Petualanganku selama enam tahun di MIN sudah berakhir. Banyak kenangan yang tak terlupakan di sini. Jika aku harus meminta maaf, mungkin orang yang pertama yang harus aku temui di sekolah ini adalah Ibuk Manyak. Beliau orang yang paling banyak aku repotkan. Dulu, aku pernah pipis di kelas. Aku takut meminta izin ke wc waktu itu. Kawan-kawanku semuanya mentertawakanku. Mereka seolah-olah lupa bahwa mereka juga pernah melakukan hal yang sama atau bahkan lebih parah dari itu lagi.
***
Di halaman sekolah, para wali murid berkumpul, mereka memakai pakaian terbaik yang mereka punya. Hari ini adalah hari yang ditunggu-tunggu, hari pembagian ijazah. Aku dan Pak datang beberapa menit sebelum acara dimulai. Kami langsung masuk ke dalam ruangan, kami duduk di barisan belakang. Duduk di samping orangtua ternyata tidak sama di saat duduk di samping teman. Aku persis seperti patung, tidak berkutik, dan hanya menatap lurus ke depan, tak berpaling meski hanya satu senti saja.

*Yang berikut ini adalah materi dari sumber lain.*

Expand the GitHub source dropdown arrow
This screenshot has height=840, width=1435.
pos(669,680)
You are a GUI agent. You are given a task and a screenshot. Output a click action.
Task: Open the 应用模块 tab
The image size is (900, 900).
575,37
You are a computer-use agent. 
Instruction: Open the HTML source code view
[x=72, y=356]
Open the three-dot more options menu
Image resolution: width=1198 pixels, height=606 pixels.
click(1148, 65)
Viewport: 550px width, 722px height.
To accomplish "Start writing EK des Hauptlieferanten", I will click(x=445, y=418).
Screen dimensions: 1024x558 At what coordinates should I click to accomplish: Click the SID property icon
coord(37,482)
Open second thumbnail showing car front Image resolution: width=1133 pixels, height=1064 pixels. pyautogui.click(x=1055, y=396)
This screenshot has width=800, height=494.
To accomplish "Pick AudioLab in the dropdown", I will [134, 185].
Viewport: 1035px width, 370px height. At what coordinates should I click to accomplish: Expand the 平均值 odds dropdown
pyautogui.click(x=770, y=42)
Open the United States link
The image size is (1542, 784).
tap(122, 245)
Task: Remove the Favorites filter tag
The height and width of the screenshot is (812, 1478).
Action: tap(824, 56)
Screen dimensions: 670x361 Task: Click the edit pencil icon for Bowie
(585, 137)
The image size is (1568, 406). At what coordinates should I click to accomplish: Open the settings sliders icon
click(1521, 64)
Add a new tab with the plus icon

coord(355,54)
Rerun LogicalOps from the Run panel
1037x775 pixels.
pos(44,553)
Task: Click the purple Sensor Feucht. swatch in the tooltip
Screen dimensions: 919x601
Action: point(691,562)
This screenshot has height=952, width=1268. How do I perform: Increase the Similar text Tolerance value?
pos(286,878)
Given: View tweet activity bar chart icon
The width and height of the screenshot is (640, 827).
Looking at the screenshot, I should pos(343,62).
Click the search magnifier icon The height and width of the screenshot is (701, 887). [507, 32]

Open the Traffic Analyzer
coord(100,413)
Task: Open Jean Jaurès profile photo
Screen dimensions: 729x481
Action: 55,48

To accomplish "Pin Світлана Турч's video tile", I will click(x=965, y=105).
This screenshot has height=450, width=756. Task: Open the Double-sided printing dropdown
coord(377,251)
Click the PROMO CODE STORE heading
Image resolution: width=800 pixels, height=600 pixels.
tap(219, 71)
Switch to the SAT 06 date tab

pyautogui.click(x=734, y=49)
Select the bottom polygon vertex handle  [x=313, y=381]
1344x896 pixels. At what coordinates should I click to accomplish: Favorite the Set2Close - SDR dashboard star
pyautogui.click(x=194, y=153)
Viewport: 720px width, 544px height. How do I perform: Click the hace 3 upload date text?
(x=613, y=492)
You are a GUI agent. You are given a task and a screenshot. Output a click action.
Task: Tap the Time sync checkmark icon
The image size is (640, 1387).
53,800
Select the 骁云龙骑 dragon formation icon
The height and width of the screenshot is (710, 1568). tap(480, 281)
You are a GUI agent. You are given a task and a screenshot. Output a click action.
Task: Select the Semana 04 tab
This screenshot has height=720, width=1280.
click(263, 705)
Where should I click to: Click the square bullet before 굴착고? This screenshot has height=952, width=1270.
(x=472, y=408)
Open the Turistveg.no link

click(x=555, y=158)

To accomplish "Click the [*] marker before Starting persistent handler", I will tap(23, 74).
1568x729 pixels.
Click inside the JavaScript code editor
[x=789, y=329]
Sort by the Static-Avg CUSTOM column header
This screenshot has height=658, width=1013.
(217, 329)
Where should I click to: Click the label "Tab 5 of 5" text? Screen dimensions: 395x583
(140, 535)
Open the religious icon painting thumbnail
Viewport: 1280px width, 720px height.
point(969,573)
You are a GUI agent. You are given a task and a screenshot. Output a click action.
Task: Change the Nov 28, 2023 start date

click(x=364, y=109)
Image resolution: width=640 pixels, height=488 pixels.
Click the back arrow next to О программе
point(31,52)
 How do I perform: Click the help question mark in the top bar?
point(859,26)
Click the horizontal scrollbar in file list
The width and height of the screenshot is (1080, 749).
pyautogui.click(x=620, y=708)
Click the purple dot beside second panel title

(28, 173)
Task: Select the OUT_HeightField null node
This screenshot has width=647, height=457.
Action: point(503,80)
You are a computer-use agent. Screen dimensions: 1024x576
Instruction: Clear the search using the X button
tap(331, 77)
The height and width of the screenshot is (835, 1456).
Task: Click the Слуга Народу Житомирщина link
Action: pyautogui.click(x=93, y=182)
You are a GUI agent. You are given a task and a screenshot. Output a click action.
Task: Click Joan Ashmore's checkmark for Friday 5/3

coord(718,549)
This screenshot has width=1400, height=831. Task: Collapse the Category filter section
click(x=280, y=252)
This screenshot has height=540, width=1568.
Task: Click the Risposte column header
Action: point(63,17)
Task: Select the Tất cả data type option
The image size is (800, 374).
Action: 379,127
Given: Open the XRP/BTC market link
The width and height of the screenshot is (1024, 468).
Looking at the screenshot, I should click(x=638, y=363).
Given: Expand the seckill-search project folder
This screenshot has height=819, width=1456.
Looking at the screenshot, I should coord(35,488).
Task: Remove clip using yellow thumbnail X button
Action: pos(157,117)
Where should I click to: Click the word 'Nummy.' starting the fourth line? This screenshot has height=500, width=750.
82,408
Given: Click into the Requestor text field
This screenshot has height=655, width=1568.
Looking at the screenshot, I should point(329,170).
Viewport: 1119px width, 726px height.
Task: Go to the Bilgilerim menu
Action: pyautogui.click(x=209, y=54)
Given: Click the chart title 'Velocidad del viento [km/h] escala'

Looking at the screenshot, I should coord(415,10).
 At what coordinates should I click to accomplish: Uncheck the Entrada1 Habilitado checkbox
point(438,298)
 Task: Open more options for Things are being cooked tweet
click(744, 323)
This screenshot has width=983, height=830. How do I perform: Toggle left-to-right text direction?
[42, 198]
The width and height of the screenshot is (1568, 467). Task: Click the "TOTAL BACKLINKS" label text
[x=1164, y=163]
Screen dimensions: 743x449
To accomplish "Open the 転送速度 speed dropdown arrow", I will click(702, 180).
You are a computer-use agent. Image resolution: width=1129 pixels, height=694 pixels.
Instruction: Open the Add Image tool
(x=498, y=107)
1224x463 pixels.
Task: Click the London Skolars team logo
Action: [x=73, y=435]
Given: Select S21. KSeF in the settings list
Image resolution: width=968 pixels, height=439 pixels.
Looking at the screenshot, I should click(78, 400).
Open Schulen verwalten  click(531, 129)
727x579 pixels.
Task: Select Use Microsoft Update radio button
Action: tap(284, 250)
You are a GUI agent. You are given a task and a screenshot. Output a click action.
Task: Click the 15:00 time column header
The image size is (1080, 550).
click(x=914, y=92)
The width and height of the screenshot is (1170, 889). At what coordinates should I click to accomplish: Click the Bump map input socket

Ruang kelas sudah terisi penuh, dua bocah kelas lima terlihat berjalan mengitari ruangan untuk membagi air minum dan kue yang sudah dibungkus di dalam plastik. Di dalam hati kecil aku berharap mendapatkan bakwan dan kue lapis. Namun, ekspektasi selalu punya peluang untuk berkhianat dengan kenyataan. Aku malah mendapatkan dua pisang goreng yang ada bijinya. Alah.
Pak menyadari ada raut kekecewaan yang aku perlihatkan. Pak memberi kue yang dipegangnya kepadaku. Namun, kali ini aku hanya bisa mengernyitkan dahi. Pak malah memberiku dua apem kukus berwarna merah jambu. Feminim sekali.
Suara mic yang berdenging kencang sempat membuat suasana yang riuh menjadi tenang. Seorang anak yang berbaju putih, berpita hijau di lengan, dan berjilbab hitam maju ke meja moderator yang berada di sisi kanan para undangan. Anak itu memberi salam dengan lantang, menyampaikan mukadimah, membaca kata-kata penghormatan, membaca susunan acara, lantas duduk lagi seperti semula, menghadap para hadirin yang mengipas-ngipas diri dengan kertas apa saja yang bisa mereka dapatkan di sana.
Acara pembagian ijazah kali ini sedikit berbeda dengan tahun-tahun sebelumnya, kali ini dibuat sedikit lebih meriah. Untuk acara pertamanya saja langsung membuat para anak-anak kelas enam dan anak-anak kelas lain yang berdiri di luar ruangan berteriak histeris.
“Na[1] tarian ranup lampuan[2]!” teriak salah satu anak langganan nilai merah.
“Maya jadi ratunya. Maya jadi tambah cantik!” teriak anak lain tak kalah heboh.
Musik yang mengiringi tarian terdengar bertalu-talu. Para penari tampil dengan penuh semangat, senyuman mereka merekah indah. Sebenarnya semua penari yang terpilih itu cantik dan pintar-pintar, tetapi namanya saja penonton, mereka terlalu membesar-besarkan nama Maya.